[Data provided]

|---|

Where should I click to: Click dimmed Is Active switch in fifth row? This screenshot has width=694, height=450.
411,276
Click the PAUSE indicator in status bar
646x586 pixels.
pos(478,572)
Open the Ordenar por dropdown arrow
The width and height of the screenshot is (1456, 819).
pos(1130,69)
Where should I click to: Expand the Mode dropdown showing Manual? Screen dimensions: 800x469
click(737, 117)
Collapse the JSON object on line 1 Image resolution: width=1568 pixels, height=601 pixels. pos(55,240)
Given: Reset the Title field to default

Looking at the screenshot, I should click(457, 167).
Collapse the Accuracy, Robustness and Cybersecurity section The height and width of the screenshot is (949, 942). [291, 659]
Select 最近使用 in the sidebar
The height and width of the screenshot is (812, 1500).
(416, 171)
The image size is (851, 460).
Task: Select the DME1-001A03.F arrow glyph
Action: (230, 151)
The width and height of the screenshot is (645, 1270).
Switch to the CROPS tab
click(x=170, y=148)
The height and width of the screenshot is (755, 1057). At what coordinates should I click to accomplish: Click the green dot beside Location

|---|

[Required work] Print all of the rows above again, word for word and in the same order.

[Result]
Where should I click to: Click dimmed Is Active switch in fifth row? This screenshot has width=694, height=450.
411,276
Click the PAUSE indicator in status bar
646x586 pixels.
pos(478,572)
Open the Ordenar por dropdown arrow
The width and height of the screenshot is (1456, 819).
pos(1130,69)
Where should I click to: Expand the Mode dropdown showing Manual? Screen dimensions: 800x469
click(737, 117)
Collapse the JSON object on line 1 Image resolution: width=1568 pixels, height=601 pixels. pos(55,240)
Given: Reset the Title field to default

Looking at the screenshot, I should click(457, 167).
Collapse the Accuracy, Robustness and Cybersecurity section The height and width of the screenshot is (949, 942). [291, 659]
Select 最近使用 in the sidebar
The height and width of the screenshot is (812, 1500).
(416, 171)
The image size is (851, 460).
Task: Select the DME1-001A03.F arrow glyph
Action: (230, 151)
The width and height of the screenshot is (645, 1270).
Switch to the CROPS tab
click(x=170, y=148)
The height and width of the screenshot is (755, 1057). At what coordinates should I click to accomplish: Click the green dot beside Location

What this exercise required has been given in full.